Wat betekent férias in Portugees?

Wat is de betekenis van het woord férias in Portugees? Het artikel legt de volledige betekenis uit, de uitspraak samen met tweetalige voorbeelden en instructies voor het gebruik van férias in Portugees.

Het woord férias in Portugees betekent vakantie, vakantie, vrije dagen, vakantie, vakantie, pauze, op vakantie gaan, vakantieganger, intersemestriëel reces, openluchttheater, halve termijn, betaald verlof, schoolvakantie, werkvakantie, vakantie nemen, vrij nemen, op vakantie gaan, op vakantie gaan. Raadpleeg de onderstaande details voor meer informatie.

Luister naar uitspraak

Betekenis van het woord férias

vakantie

(período de lazer)

Vou sair de férias semana que vem.

vakantie

substantivo feminino plural (período de lazer)

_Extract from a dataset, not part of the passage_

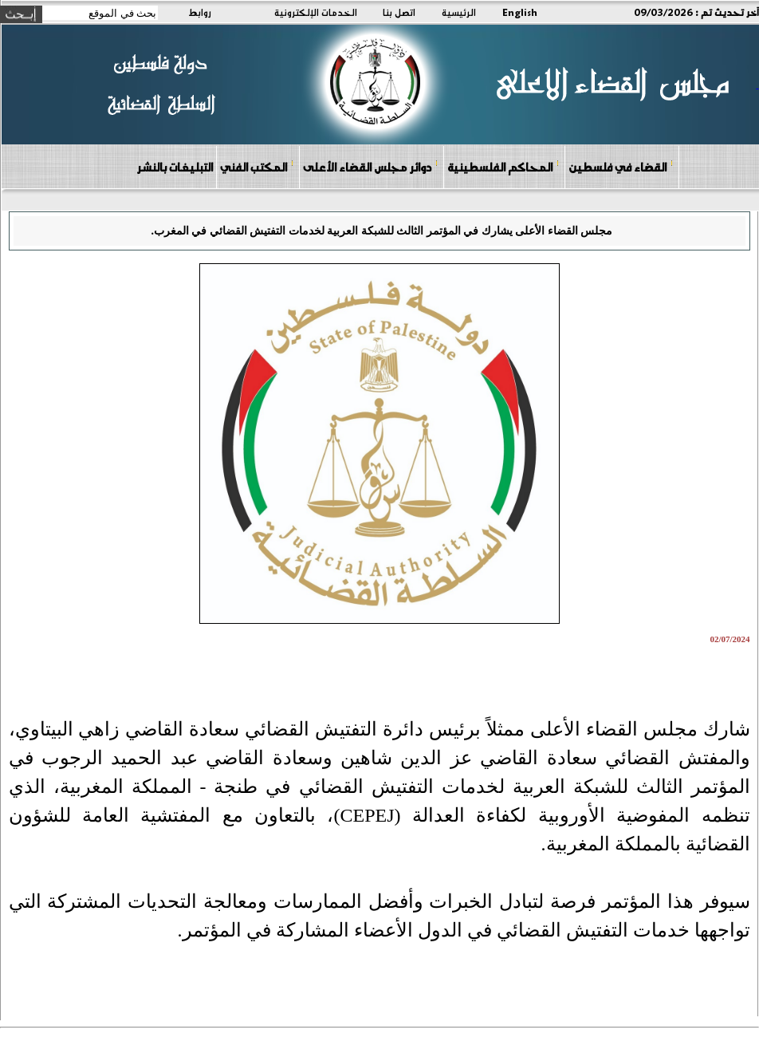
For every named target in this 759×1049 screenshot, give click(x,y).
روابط (199, 12)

Fomos de férias para o Havaí.

vrije dagen

Vou tirar umas férias em abril para visitar a Austrália.

vakantie

substantivo feminino plural

vakantie

substantivo feminino plural (abrev de)

pauze

substantivo feminino plural

Chamamos uma babá e tiramos umas férias das crianças.

op vakantie gaan

Passamos férias na Espanha todos os anos.

vakantieganger

intersemestriëel reces

substantivo feminino plural (intervalo entre dois períodos acadêmicos) (periode op Amerikaanse universiteiten tussen twee semesters)

openluchttheater

halve termijn

betaald verlof

schoolvakantie

werkvakantie

vakantie nemen, vrij nemen

(aproveitar um feriado, ter tempo livre)

op vakantie gaan

op vakantie gaan

expressão verbal

Eles tiraram férias por duas semanas.

Laten we Portugees leren

Dus nu je meer weet over de betekenis van férias in Portugees, kun je leren hoe je ze kunt gebruiken aan de hand van geselecteerde voorbeelden en hoe je lees ze. En vergeet niet om de verwante woorden die we voorstellen te leren. Onze website wordt voortdurend bijgewerkt met nieuwe woorden en nieuwe voorbeelden, zodat u de betekenissen van andere woorden die u niet kent, kunt opzoeken in Portugees.

Ken je iets van Portugees

Portugees (português) is een Romeinse taal afkomstig uit het Iberisch schiereiland van Europa. Het is de enige officiële taal van Portugal, Brazilië, Angola, Mozambique, Guinee-Bissau, Kaapverdië. Portugees heeft tussen de 215 en 220 miljoen moedertaalsprekers en 50 miljoen tweedetaalsprekers, voor een totaal van ongeveer 270 miljoen. Portugees wordt vaak vermeld als de zesde meest gesproken taal ter wereld, de derde in Europa. In 1997 rangschikte een uitgebreide academische studie het Portugees als een van de 10 meest invloedrijke talen ter wereld. Volgens UNESCO-statistieken zijn Portugees en Spaans na Engels de snelst groeiende Europese talen.